A delegation of Manchester based activists and supporters from a variety of different organisations, including MiSol, RAPAR and anti-fascist groups came together on March 19th to join the 'M19' demonstration called by Stand Up To Racism in support of refugees fleeing to Europe.
The 20,000 strong nation-wide demo was one of many marches happening around the world.
Migrant Echoes' Project Worker, Sophie Gardiner, who has conducted many of our interviews for the Migrant Echoes' podcasts since the project's inception, volunteered to cover the events from the perspective of the Manchester convoy as they marched from Portland Place to Trafalgar Square, where a rally, chaired by anti-racist campaigner Weyman Bennett, saw speeches from many inspiring individuals including 'Campaigner Maz', actress Vanessa Redgrave, Lee Jesper of 'BARAC UK', the mother of Sarah Reed and members of the refugee community.
The rally saw the attendance of a huge variety of organisations from across the country; trade unions of various cities and counties, student unions from universities across England, the 'Black Lives Matter' movement was a very strong and vocal presence, 'Free Palestine' campaigners, Kurdistan Solidarity groups, Socialists, Labour Party members, LGBT rights activists, Anti-War protesters, and so on.
About the march, Sophie said; "I've been to the Stand Up to Racism national demonstrations for the passed couple of years, but I was interested to see how this one would go, taking into account the Refugee Crisis, and there was definitely a huge number of new comers. Some of the girls I interviewed at the rally from the Manchester group said this was their first protest, and I think there were a lot of first timers there who've seen what's going on, with the Refugee Crisis, with Islamophobia and the rise of the Black Lives Matter movement- it's really got people coming out and protesting more than we have seen previously- Weyman Bennett said this was much bigger than last year, so I think people are by no means losing faith in these movements."
Recording for Migrant Echoes' podcast, Sophie spoke with Stand Up To Racism Campaigner, Nahella Ashraf as well as fellow protesters on the road to London and fellow marchers at the rally such as former asylum-seeker and Sudanese rights campaigner for the Beja Congress, Mohammed al-Halengy.
"I know Mohammed, he was a case with us at RAPAR where I've also volunteered for some years now, before he got his status and moved down to London. You always run into someone at these events."
"It was also great to see LGBT rights people and NHS folk there, especially because xenophobes and right-wingers, they often like to use the NHS and gay rights issues as arguments against immigration claiming that migrants exploit or burden the National Health Service, and have this perception that migrants- particularly Middle Eastern migrants, are all homophobic, so this show of solidarity is very important in proving these stereotypes and inaccurate perceptions wrong, when the NHS relies on migrants to function and many refugees, Muslims and people of Middle Eastern origin, are also members of the LGBT community!"

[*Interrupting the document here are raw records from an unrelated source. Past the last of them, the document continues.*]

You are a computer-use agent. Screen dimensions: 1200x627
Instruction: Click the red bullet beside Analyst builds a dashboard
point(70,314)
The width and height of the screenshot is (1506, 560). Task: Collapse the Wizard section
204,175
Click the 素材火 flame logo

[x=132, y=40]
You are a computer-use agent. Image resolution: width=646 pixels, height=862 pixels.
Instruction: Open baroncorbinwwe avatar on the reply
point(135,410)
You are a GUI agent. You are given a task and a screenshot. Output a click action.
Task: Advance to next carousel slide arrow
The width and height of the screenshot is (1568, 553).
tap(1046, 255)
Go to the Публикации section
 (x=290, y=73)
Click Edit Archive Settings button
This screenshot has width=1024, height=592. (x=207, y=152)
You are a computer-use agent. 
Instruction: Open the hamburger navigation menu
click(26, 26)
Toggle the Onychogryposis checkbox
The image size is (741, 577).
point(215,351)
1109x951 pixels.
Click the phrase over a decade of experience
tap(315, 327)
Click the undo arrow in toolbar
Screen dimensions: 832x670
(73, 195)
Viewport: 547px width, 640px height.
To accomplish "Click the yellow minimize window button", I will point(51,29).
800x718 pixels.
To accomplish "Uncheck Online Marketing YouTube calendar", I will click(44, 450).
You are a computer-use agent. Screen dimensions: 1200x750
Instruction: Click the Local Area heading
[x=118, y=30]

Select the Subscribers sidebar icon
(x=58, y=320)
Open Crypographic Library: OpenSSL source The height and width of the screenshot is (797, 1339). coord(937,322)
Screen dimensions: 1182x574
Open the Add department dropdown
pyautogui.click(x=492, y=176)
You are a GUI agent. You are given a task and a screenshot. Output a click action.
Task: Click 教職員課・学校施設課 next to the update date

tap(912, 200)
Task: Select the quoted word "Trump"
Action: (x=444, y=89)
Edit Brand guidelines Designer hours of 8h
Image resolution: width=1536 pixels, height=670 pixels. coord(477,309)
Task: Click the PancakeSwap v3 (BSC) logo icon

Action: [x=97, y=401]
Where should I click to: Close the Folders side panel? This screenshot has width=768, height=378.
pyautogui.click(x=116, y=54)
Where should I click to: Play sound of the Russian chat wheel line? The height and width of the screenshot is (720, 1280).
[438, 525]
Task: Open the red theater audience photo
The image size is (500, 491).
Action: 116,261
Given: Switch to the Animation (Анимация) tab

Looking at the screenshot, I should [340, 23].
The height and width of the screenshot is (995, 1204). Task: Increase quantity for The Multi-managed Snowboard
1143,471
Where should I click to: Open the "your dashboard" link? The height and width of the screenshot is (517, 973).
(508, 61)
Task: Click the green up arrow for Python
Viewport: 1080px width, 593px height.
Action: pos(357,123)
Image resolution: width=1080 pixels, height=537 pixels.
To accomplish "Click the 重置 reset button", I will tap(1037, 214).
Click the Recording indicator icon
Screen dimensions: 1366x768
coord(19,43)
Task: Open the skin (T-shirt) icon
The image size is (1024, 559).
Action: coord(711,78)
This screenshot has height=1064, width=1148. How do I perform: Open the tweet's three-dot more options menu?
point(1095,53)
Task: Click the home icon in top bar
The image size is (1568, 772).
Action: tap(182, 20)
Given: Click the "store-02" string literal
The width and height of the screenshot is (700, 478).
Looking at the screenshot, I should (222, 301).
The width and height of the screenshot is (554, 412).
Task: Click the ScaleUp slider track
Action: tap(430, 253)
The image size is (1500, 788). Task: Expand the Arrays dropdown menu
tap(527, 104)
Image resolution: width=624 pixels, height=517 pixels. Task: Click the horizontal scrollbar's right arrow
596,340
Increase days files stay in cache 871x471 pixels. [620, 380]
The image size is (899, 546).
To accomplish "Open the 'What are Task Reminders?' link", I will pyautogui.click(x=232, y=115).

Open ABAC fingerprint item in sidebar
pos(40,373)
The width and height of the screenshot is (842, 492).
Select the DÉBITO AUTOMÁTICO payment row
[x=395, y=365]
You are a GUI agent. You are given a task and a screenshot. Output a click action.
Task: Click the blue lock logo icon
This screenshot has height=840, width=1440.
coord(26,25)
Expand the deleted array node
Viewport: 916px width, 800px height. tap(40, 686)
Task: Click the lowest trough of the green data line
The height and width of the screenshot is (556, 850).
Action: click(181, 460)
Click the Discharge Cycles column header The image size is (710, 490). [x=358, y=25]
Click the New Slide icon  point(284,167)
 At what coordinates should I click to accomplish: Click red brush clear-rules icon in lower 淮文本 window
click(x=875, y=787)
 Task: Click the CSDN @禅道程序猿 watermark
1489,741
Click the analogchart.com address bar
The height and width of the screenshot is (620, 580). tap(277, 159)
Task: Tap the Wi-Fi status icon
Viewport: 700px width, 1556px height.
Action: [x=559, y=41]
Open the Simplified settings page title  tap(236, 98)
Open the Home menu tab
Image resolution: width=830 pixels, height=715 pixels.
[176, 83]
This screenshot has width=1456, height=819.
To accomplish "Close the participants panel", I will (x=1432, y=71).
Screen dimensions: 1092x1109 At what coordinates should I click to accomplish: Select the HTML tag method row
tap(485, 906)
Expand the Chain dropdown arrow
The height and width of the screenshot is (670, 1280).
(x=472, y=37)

"There was some good speakers as well this year. There was a really energetic young Kurdish woman who is seeking asylum, she was great. Vanessa Redgrave spoke really well, comparing the current crisis with WW2, I got really excited because she mentioned my hero, Sylvia Pankhurst, and how she campaigned for Jewish refugees to be given visas to escape the Nazis but they were refused. The comedian Jeremy Hardy spoke as well, he's always very good. The mother of Sarah Reed, a young black woman who died in Holloway, she spoke and it really struck a cord with everyone. Lee Jesper of BARAC UK, he was fun, everyone liked him. I tried to record as much of the speeches as I could with the time we had before we had to get the bus back to Manchester."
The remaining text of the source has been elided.